La opinión de Juan Miguel Alonso

Señales y signos

(...) El universo mundo está plagado de signos y señales que pasan ante nuestros ojos sin que apenas reparemos en ellos (...)

El universo mundo está plagado de signos y señales que pasan ante nuestros ojos sin que apenas reparemos en ellos. Nos ocurre en la piedra de las catedrales o en el adjetivo que cierra un verso, pero también en las declaraciones de cualquier consejero engominado cuando proclama “la administración soy yo”, como un Rey Sol de la adjudicación de obra pública a quien me salga de mis reales gónadas.

Otro tanto ocurre con ese Ayuntamiento legionario, que se proclama emperador de la transparencia, mientras subvenciona con 14.000 eurazos un Encuentro internacional de Ocultismo. Nada como la oscuridad para valorar la dulce luz. El que no se entera es porque no quiere.

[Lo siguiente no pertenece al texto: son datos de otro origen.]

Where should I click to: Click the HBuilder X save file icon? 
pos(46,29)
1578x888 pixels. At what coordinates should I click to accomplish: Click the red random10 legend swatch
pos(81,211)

Es lo mismo que cuando el bello Sánchez dice que “este es un Gobierno que hace lo que dice”. Y efectivamente ahí está la derogación de la LOMCE, las devoluciones en caliente de los inmigrantes malos o la publicación de los agraciados por la Amnistía Fiscal para constatar que la política posmoderna se ha instalado definitivamente en la grandeza semántica frente a la miseria de los hechos. Que la realidad no te estropee nunca un buen titular.

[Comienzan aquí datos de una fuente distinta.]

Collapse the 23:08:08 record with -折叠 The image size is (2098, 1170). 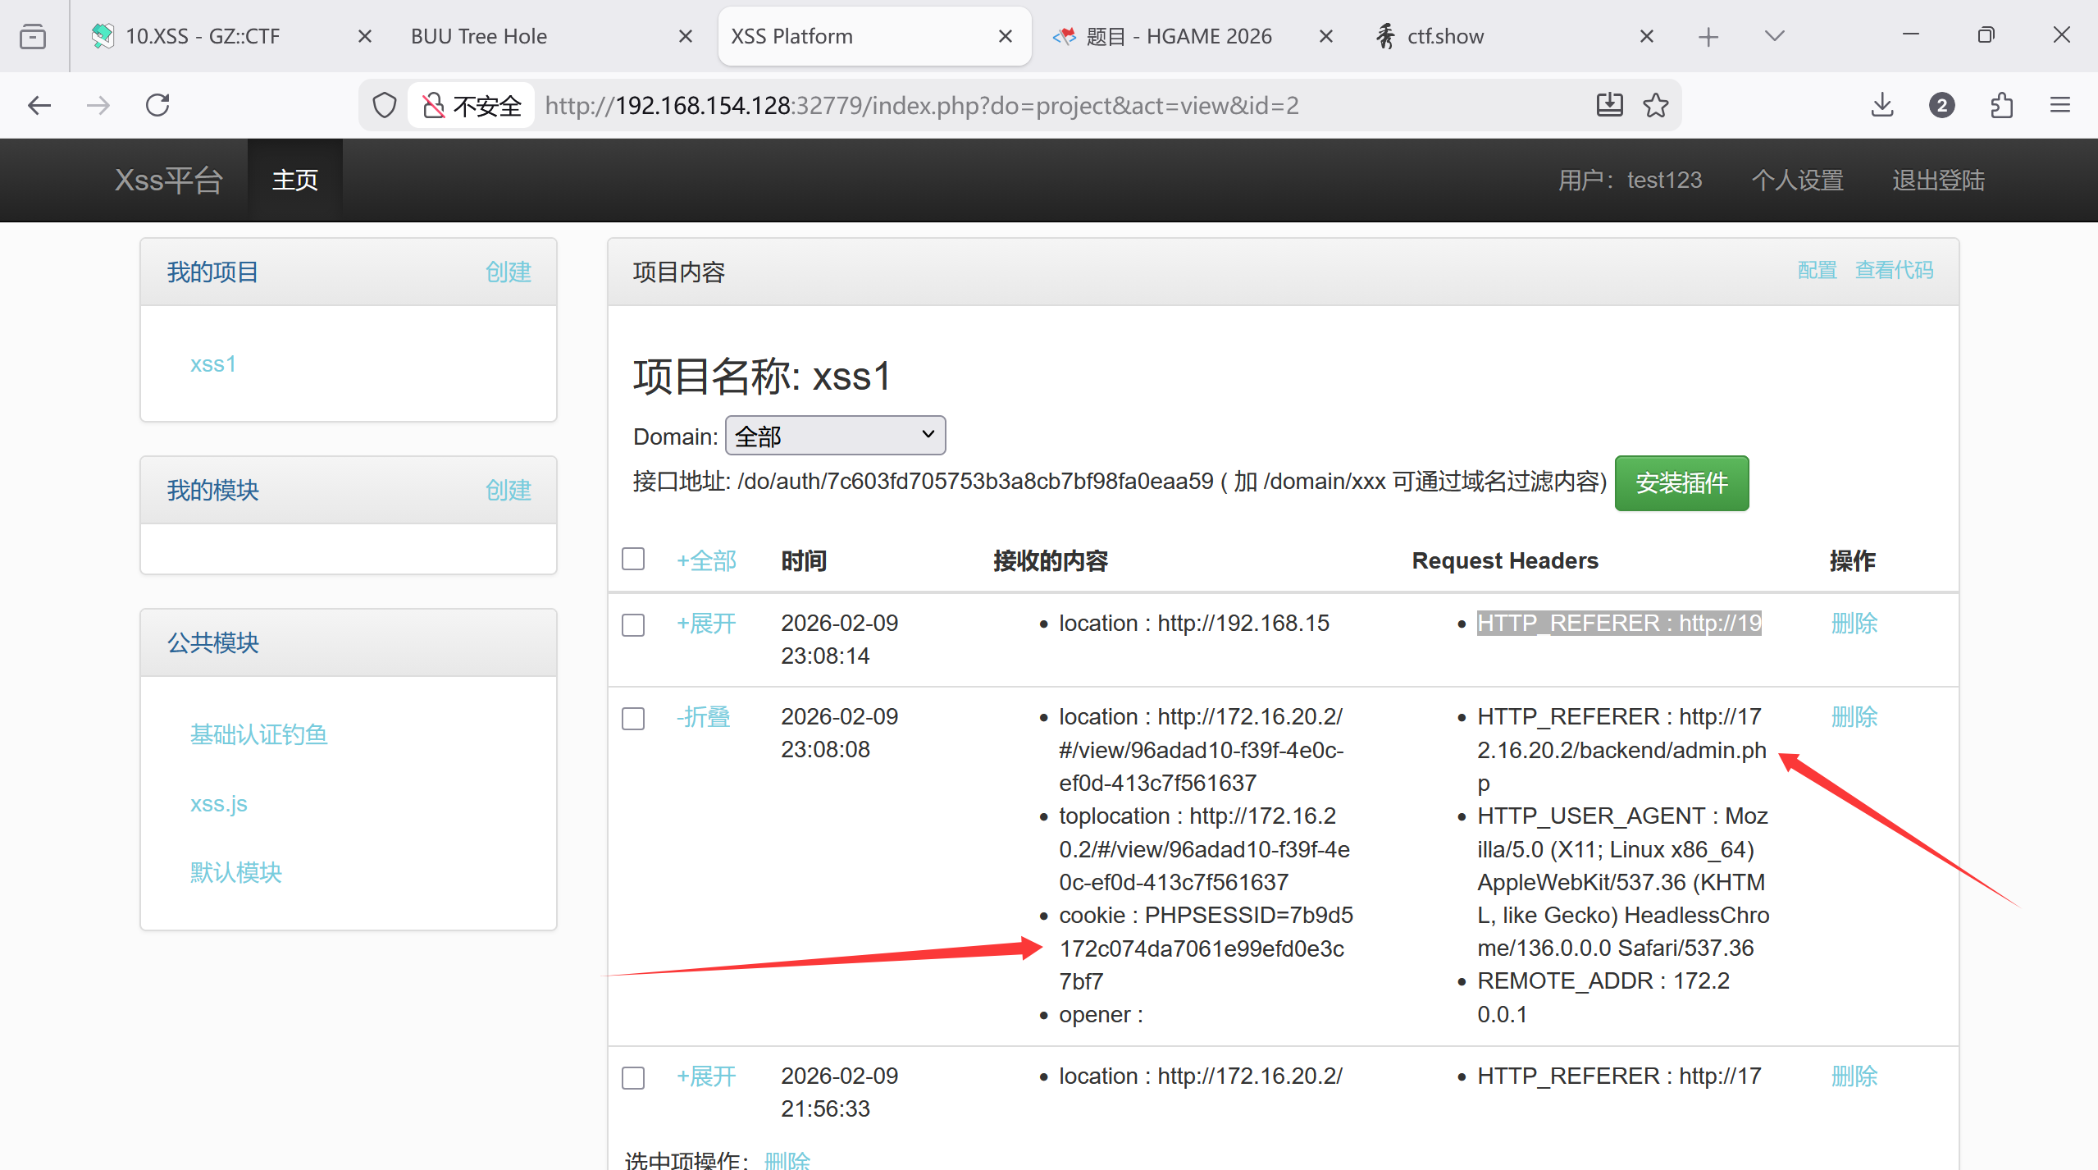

Idem del lienzo ha debido pensar en estos días de vuelta al cole el Rey Nuestro Señor, que lleva una semana de Publirreportaje en todos los medios del reino para cantar las grandezas de nuestra escuela. Por eso, ahora que ya no queda si no bilingüismo y excelencia en las aulas, sólo faltaba por borrar la mácula de los centros gueto que ahora se pasan a llamar centros 2030. Qué grande, hermosa y dúctil es la lengua. Incluso la de los mandarines masterizados que nos mienten cada día.